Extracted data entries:
= Beginning of Section =

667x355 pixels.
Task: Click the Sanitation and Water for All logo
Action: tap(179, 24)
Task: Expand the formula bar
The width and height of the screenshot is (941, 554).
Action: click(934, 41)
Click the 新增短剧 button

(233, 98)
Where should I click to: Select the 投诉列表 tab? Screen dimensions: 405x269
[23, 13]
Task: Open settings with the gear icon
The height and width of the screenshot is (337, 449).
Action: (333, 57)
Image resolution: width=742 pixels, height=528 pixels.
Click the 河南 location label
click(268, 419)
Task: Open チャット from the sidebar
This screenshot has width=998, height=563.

= End of Section =
= Beginning of Section =

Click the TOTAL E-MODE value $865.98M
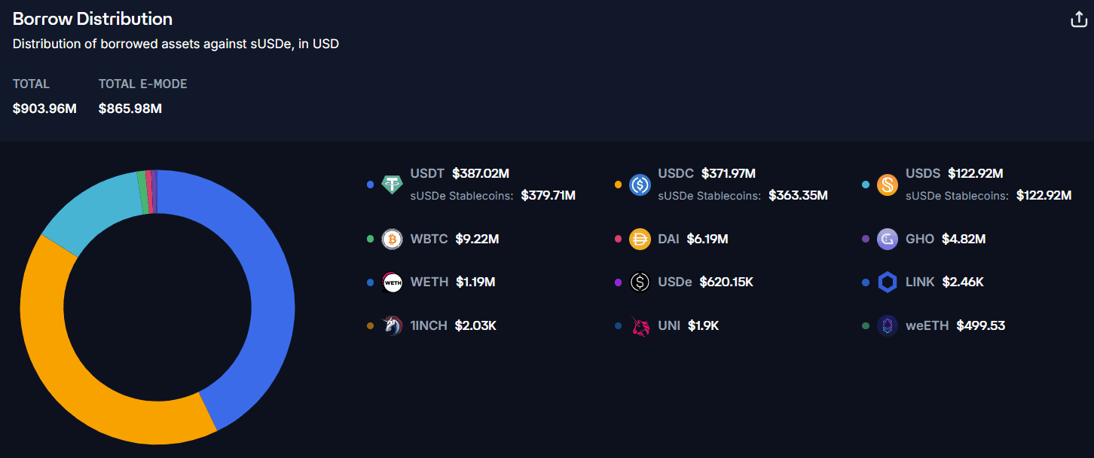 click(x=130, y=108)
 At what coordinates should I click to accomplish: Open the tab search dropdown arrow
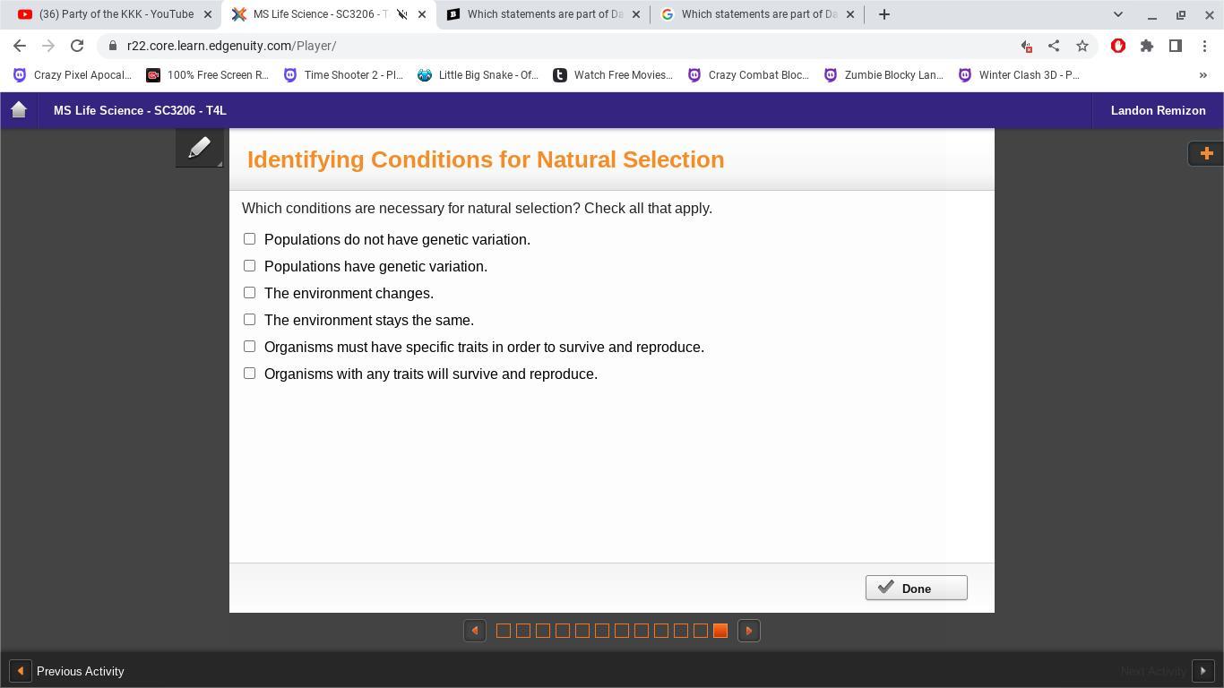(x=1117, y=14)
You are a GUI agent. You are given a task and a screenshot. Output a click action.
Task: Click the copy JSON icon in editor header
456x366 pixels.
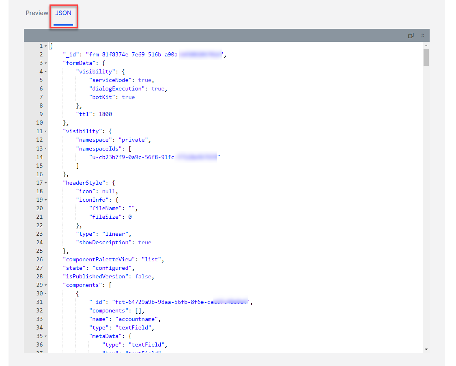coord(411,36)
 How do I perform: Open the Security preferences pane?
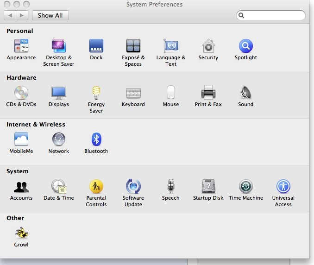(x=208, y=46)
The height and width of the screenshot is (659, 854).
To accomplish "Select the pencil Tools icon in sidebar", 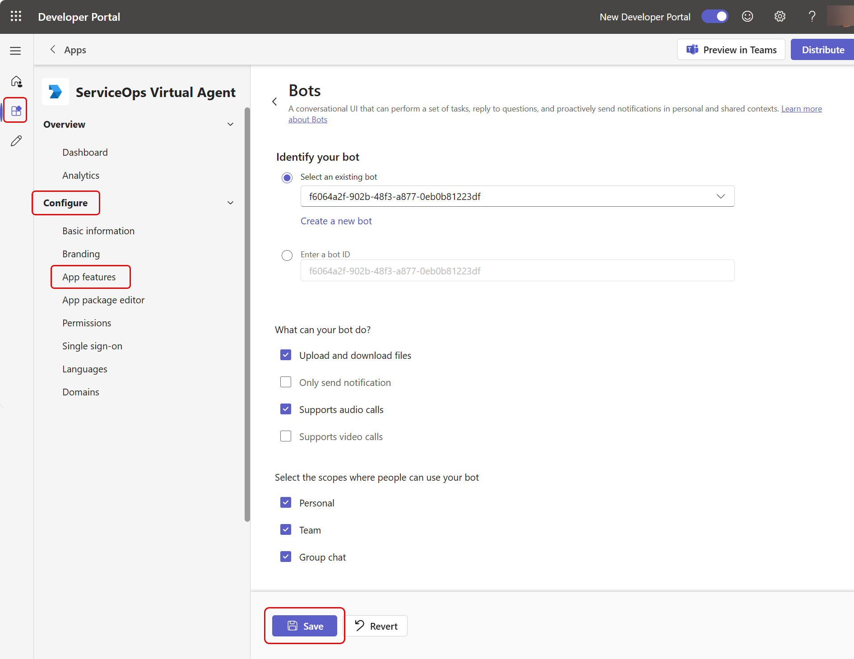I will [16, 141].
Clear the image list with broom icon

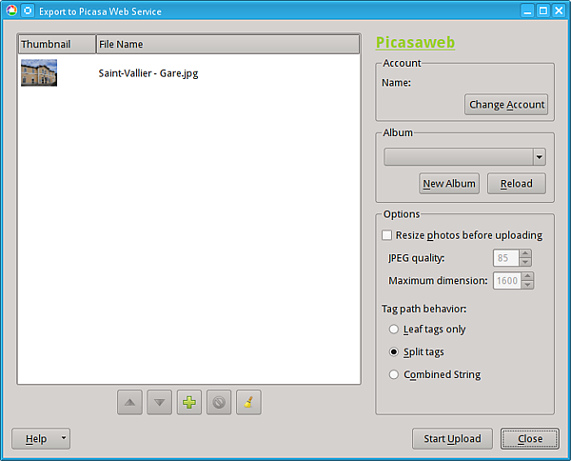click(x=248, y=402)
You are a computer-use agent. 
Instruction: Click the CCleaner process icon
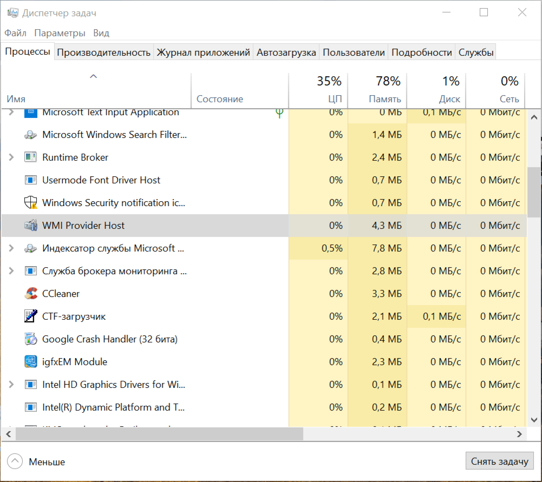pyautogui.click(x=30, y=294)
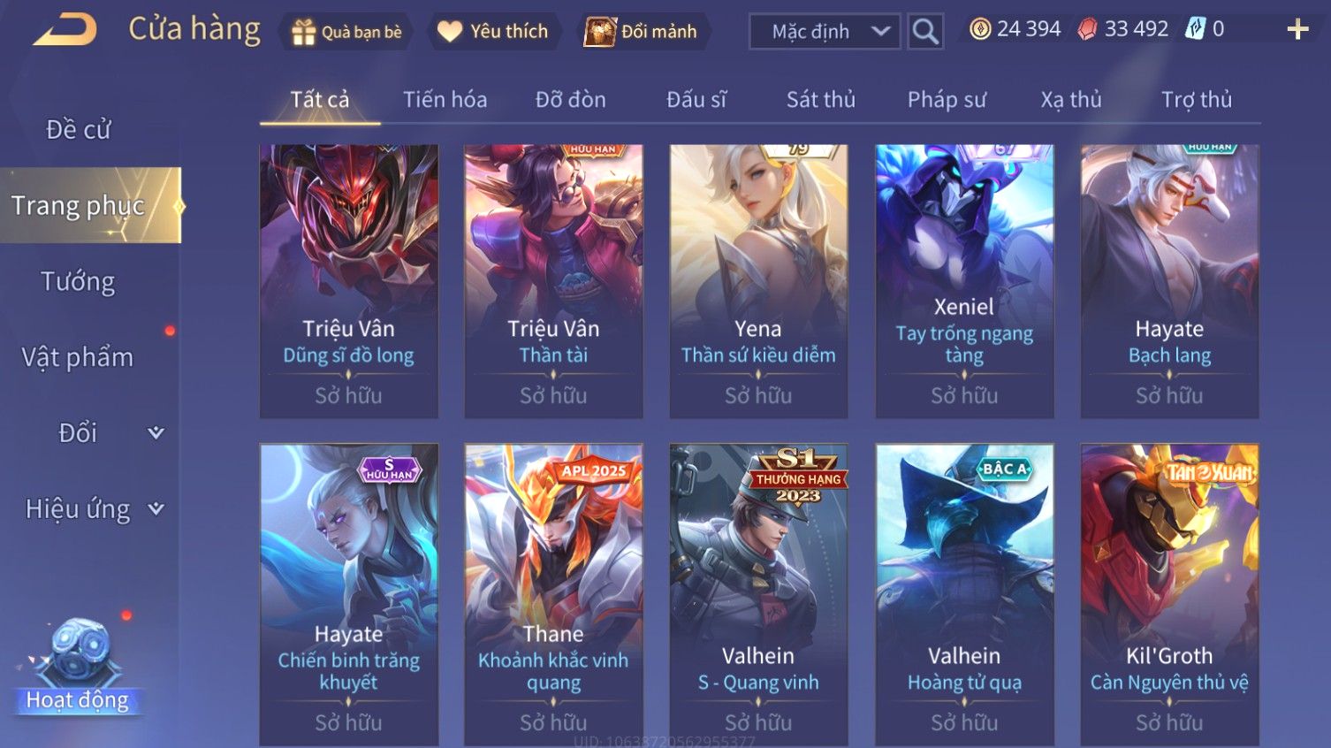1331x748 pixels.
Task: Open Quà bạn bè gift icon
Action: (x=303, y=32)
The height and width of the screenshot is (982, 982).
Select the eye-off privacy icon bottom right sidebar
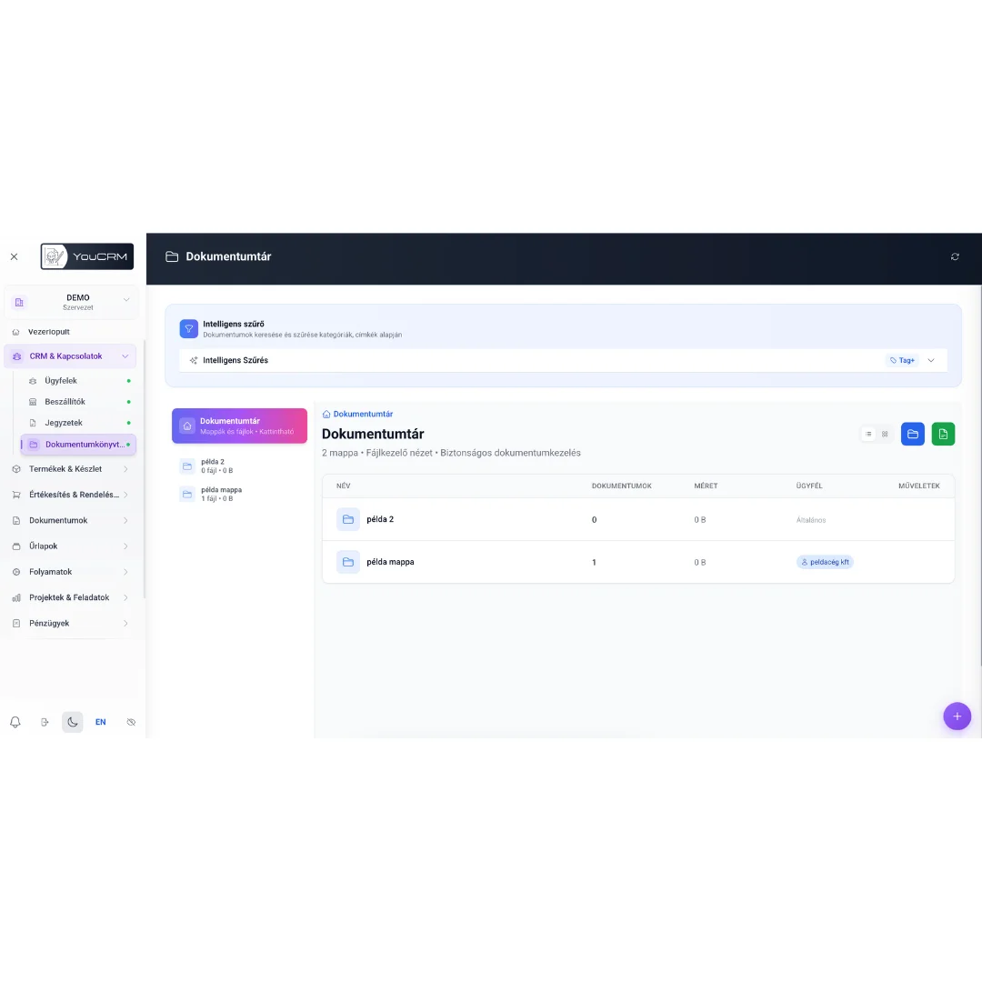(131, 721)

= End of Section =
= Beginning of Section =

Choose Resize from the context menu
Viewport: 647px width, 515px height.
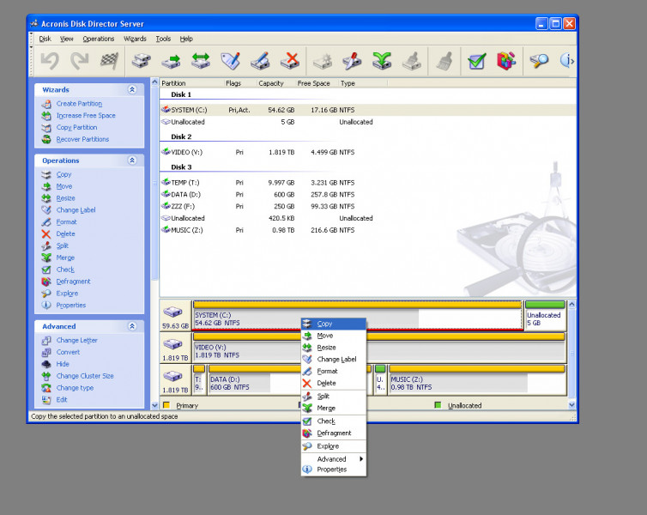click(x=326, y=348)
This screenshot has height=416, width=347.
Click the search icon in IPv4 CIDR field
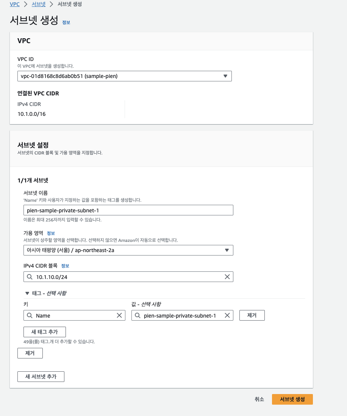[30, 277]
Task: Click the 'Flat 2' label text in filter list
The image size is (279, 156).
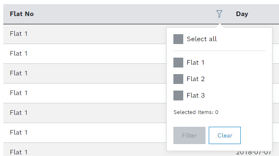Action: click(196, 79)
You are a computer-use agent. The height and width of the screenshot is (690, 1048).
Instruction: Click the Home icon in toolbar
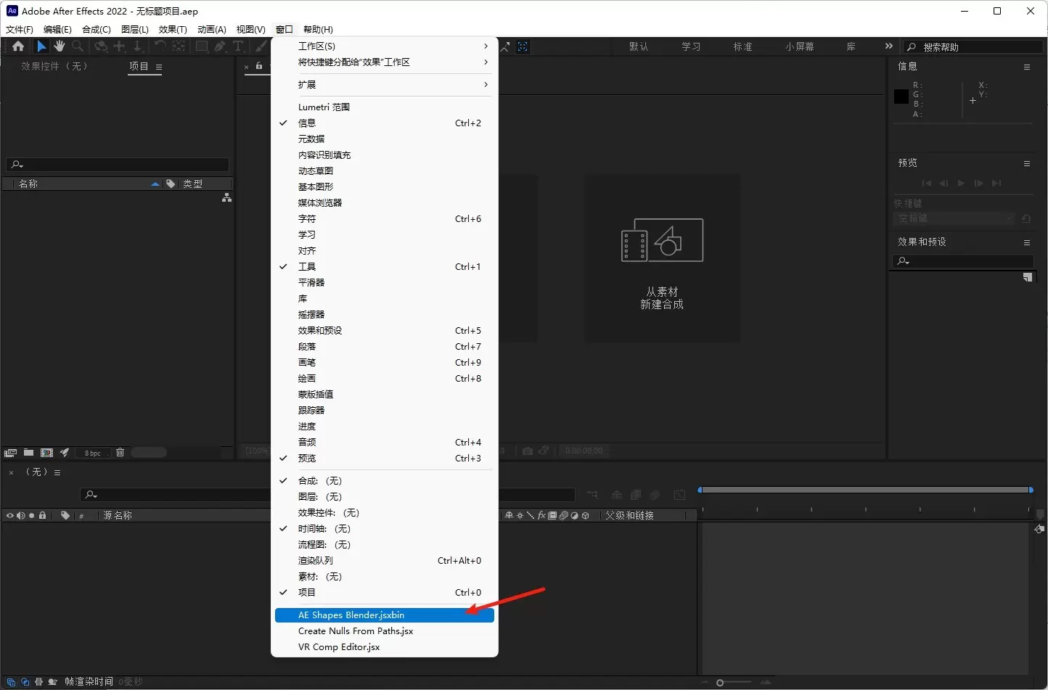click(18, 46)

= End of Section =

*WORK ITEM*: Every line that holds the string "agent" must be copied from the records above.

*TASK RESPONSE*:
You are a GUI agent. You are given a task and a screenshot. Output a click action.
You are a computer-use agent. 
You are a computer-use agent. The height and width of the screenshot is (690, 1048).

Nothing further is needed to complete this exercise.